Submitted by Ananth_A_007 t3_zgpmtn in MachineLearning
I am aware that one 1x1 convolution is needed for separable convolution but when else is it useful. I see it used in mobilenetv2 before the depthwise separable convolution later in the bottleneck but not sure why. I also see it used with stride 2 when max pooling could be used instead. Could someone please explain the logic behind this. Thanks.
IntelArtiGen t1_izipwih wrote
1x1 convolutions are practical when you need to change the shape of a tensor. If you have a tensor of shape (B, H, W, 128) you can use an 1x1 to have a tensor of shape (B, H, W, 64) without loosing too much information.
You can use an 1x1 with stride 2 in place of a max pooling depending on your constraints. It could perform better, it could be more computationally intensive or take an extra memory you don't have.

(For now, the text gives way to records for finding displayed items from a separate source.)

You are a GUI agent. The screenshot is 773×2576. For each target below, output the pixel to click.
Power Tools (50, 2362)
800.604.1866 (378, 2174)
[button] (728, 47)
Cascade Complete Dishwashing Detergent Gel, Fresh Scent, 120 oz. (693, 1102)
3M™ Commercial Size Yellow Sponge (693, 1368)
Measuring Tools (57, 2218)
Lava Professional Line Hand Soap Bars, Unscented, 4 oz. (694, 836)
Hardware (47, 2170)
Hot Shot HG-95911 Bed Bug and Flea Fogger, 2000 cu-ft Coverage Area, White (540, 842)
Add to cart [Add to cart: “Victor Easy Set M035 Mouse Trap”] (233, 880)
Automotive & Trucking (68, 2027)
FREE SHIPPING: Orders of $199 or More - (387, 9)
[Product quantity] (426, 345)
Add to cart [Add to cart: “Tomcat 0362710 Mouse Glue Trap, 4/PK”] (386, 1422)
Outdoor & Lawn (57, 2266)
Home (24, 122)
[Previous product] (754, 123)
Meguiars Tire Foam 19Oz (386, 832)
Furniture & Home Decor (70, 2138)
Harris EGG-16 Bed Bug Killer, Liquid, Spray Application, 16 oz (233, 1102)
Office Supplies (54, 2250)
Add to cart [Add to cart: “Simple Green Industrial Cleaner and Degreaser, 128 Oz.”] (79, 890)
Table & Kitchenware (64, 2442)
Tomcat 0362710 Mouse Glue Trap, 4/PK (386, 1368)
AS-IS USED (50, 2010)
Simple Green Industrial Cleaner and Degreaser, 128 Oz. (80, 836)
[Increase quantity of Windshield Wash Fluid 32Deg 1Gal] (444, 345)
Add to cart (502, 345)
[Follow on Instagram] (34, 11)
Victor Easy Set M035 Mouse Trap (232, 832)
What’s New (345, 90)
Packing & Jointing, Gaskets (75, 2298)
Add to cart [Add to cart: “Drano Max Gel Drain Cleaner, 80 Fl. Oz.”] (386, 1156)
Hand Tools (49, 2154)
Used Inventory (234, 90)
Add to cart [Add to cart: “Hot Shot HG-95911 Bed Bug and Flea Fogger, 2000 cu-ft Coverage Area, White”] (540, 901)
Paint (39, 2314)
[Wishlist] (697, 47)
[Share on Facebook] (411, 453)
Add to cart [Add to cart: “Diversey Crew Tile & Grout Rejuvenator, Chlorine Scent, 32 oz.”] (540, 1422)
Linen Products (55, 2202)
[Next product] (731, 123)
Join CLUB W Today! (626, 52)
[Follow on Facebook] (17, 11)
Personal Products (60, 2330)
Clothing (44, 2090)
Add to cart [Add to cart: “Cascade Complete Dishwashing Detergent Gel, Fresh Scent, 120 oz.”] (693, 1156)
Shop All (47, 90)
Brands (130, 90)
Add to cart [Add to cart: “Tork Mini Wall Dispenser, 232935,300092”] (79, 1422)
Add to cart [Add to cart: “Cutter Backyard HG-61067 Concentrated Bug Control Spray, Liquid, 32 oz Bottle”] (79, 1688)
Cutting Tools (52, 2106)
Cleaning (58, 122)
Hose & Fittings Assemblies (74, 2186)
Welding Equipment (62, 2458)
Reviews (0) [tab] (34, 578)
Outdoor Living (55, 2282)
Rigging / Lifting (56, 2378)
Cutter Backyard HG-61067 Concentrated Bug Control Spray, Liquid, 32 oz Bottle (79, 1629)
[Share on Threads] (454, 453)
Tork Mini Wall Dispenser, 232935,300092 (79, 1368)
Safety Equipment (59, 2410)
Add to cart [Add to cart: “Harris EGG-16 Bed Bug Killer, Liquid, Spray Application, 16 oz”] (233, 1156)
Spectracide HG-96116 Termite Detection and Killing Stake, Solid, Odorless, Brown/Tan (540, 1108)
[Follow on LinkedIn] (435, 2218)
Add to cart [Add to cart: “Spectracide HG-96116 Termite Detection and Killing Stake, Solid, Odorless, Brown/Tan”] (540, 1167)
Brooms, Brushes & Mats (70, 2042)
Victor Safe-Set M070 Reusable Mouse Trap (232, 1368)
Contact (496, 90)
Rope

For mobilenetv2 I think you're talking about inverted residual / linear bottleneck? I think the point of this layer is to expand and then compress the information, plus it's a residual layer. Because the 1x1 allows you to efficiently expand and compress a tensor, you can use it to do these steps in this layer, and to re-shape the tensor so that it can be added as a residue. It seems that "expand / process (dwise) / compress / residue" requires less parameters for the same result than just doing "process / process / process" as we usually do, or even "process / residue ..." in resnet. However it's not easier for the algorithm to learn so the training might be longer and still be more parameter efficient.
If you're working on new neural network architectures, you have to be able to manipulate tensors of different shapes, 1x1 essentially helps to change shapes of tensors while keeping information.